The ships will travel left to right across the screen, descending through three levels until they get to the fourth and final level, where they will open fire. Their first objective will be to destroy your center turret - without it, your shield is down, and your city is vulnerable. If you have enough points at the end of the wave your gun will be replaced, as will pieces of your city blown to bits in the attack. The ships will vary the speed of their attack, so you have to time your shots. If you fire frivolously, you'll quickly find yourself with two, three or four lines of ships coming at you, and that ain't good. The tiny ship lets out a high-pitched squeal when it appears, and can send chills up your spine - that's the one most likely to get through. But if you time your shot, you can destroy him in an explosion that lights up the screen. But even if he gets down to the fourth and final level, if you're lucky, you can still take him out.

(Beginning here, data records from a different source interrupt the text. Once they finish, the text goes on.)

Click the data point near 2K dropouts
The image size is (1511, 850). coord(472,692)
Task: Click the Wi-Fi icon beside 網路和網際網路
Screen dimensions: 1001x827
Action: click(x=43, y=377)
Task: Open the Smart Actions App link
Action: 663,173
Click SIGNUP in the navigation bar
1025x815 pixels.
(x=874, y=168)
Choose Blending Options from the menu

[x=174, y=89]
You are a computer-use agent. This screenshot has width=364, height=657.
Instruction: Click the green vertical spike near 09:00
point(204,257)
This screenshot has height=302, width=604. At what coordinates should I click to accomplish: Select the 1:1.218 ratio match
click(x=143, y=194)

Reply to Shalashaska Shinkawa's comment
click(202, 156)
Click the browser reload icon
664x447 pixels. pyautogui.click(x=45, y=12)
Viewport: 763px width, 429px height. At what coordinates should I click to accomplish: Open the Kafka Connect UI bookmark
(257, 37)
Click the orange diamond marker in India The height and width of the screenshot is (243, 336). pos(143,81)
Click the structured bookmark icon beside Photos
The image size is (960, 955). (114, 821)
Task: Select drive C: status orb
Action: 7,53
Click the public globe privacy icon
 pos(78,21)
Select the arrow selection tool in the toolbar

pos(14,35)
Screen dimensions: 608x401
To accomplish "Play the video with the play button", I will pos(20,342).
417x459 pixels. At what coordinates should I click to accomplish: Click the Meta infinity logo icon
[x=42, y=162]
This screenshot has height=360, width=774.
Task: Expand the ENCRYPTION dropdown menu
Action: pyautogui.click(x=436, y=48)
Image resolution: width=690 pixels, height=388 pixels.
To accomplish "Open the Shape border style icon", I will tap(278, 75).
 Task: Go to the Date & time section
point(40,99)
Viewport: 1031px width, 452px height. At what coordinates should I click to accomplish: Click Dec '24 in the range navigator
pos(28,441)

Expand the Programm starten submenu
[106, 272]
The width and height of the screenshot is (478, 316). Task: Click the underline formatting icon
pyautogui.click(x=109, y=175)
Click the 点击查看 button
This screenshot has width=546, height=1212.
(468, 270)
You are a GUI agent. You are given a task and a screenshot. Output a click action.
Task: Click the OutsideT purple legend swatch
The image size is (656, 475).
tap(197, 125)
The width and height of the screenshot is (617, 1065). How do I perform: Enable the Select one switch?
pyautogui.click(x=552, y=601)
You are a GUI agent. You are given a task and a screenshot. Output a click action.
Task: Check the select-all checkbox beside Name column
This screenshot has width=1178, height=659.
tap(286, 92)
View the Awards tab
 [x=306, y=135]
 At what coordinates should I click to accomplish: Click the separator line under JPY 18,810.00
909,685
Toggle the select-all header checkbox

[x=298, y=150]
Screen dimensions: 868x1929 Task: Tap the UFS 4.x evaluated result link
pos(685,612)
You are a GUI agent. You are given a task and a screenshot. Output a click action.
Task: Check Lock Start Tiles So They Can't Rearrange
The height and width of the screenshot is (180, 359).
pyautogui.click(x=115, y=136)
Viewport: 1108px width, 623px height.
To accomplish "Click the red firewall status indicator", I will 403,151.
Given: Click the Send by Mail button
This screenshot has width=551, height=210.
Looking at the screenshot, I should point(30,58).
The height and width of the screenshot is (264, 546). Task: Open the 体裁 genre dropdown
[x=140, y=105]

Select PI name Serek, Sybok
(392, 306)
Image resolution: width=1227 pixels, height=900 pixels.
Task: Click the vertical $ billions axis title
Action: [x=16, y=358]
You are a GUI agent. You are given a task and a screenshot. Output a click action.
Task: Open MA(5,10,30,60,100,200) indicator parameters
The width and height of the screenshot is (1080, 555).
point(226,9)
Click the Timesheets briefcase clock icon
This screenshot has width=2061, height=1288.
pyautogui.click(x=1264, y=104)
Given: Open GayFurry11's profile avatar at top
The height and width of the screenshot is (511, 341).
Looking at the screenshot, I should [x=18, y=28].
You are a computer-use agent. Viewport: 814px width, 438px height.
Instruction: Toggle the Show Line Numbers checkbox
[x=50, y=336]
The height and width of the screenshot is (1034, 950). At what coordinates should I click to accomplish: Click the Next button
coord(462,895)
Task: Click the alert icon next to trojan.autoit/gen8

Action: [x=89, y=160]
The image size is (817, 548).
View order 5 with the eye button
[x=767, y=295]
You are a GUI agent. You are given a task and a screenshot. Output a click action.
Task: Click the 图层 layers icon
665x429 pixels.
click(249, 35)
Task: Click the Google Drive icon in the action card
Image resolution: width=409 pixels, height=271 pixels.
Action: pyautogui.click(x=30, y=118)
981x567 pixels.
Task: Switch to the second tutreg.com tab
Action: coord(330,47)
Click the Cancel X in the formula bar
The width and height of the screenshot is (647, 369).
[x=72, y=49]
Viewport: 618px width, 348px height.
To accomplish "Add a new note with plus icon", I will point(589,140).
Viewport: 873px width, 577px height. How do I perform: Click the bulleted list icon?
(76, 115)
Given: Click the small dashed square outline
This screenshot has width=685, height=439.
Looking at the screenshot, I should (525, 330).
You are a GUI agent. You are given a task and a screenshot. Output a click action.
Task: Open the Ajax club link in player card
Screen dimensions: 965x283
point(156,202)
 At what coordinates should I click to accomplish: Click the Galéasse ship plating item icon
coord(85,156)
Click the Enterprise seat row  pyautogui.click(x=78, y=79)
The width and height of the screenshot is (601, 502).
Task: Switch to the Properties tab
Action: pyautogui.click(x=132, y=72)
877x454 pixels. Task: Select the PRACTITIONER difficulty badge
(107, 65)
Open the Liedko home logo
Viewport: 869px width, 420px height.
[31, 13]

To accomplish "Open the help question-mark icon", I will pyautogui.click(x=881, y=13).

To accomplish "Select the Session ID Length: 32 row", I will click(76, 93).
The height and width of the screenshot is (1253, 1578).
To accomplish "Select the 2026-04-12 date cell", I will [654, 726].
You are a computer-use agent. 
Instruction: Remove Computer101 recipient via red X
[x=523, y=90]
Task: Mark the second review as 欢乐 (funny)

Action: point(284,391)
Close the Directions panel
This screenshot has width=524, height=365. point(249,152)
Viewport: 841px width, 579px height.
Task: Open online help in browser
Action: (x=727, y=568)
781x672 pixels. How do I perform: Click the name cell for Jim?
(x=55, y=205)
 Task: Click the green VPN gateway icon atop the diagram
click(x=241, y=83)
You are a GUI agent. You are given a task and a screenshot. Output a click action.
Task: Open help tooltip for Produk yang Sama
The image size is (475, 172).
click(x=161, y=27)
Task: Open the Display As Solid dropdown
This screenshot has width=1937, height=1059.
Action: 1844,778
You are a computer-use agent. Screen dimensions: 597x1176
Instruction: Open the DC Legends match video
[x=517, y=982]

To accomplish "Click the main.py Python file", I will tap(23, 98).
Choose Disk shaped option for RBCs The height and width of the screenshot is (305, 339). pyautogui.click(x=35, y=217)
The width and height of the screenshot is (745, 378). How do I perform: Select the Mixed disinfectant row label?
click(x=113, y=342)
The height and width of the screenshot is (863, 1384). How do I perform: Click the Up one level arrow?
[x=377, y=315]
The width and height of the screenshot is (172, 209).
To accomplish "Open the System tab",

The game continues until your center turret is gone and each of the six pieces of your city are destroyed. But even then, not to fear, as there are survivors - they escape aboard a spaceship.
There is no music in Atlantis, just sound effects - the sounds of the ships traveling across the screen, the squeal of the tiny alien ship, the sound of your shots and the sound of the enemy's fire, explosions and the point counter. The graphics are well done and of the caliber expected from Imagic games, which along with Activision made some of the better 2600 games. The alien ships are colorful against a black background and explode into little bits, your side turrets recoil when fired, and there's plenty of interesting stuff below the water line. Imagic's cartridges themselves are interesting for their physical design - indented grips on the side and a bit of a handle at the edge - and for their silver labels with rainbows and color artwork, although labels may vary. The fancy look of the Imagic carts were appropriate, for they foretold of the quality contained within.
Atlantis can be said to be a bit like
Defender and a bit like Space Invaders, but in my opinion, it's
more entertaining than either, and a fun game to this day.